I dreamed last night that the builders were still here. They were stampeding up and down the stairs, and they wouldn't leave until they had completed some final task, but they kept dropping things, so there was more to be cleared up, and it was late and I wanted to go to bed, but I couldn't, because builders... How odd, not to have dreamed about them until they had, in fact, gone. They left on Tuesday, while we were out, and now we wait for the painter to fit us into his schedule: end of the month, he said, and that's getting closer.
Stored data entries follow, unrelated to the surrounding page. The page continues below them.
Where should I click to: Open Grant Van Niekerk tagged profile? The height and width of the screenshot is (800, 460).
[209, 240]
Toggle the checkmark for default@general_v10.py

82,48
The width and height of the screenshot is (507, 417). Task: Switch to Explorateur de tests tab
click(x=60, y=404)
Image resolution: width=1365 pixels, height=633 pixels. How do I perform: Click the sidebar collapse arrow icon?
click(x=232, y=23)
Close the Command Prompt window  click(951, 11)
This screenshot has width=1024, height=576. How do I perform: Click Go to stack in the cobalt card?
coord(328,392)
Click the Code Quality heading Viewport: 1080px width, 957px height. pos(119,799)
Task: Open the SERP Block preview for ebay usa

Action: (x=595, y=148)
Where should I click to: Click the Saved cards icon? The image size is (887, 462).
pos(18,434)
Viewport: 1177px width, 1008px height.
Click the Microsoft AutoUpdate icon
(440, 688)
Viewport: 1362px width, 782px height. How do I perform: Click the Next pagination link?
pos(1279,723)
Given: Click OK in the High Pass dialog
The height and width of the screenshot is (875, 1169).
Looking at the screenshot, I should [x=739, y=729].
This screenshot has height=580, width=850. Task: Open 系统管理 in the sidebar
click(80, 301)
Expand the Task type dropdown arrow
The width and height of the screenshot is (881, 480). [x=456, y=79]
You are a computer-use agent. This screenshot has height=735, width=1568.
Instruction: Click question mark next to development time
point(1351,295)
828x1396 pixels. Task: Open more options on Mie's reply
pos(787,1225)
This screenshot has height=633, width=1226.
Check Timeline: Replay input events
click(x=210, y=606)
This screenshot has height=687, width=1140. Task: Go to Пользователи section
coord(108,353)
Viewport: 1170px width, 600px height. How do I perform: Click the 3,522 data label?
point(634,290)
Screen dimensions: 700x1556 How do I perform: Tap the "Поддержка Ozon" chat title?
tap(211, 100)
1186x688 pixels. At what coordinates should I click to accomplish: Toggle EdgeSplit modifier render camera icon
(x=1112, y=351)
We were out on Tuesday at the second in that series of history seminars, the one about Sam Green for which we contributed to the research. It's an odd experience, to hear yourself quoted in an academic lecture. But as well as tlking to other people who had known Sam, lecturer Richard Huzzey had found contemporary press coverage, including reports of City Council meetings (because in those days, children, local papers had reporters who attended local coucil meetings). I was charmed to learn that way back in the 1970s, Sam was already urging the Council not to let the University trample all over the City (this when the University was a fraction of its present size...). There were interesting reflections, too, on the place of local history in LGBT+ history, and what it means to be a 'first' if that first is forgotten: when Richard Bliss was elected to Newcastle council in 1988, Sam was not mentioned as a precursor. I'm conscious of how much we don't know about the remote past, but how many gaps are there in very recent history?

Tuesday was history, yesterday was literature: we went to the Lit & Phil for the launch of The Long Glass, a collection of Sean O'Brien's Phantoms stories. The book is dedicated to Sean's fellow-Phantom, Gail-Nina; it is published by our former client Red Squirrel Press: I was confident that this would be a highly sociable evening, worth missing the pub quiz for - and it surpassed all my expectations . The audience was full of former clients, which is not a bad thing: we have been trying to retire for some years now. And there were one or two current clients as well.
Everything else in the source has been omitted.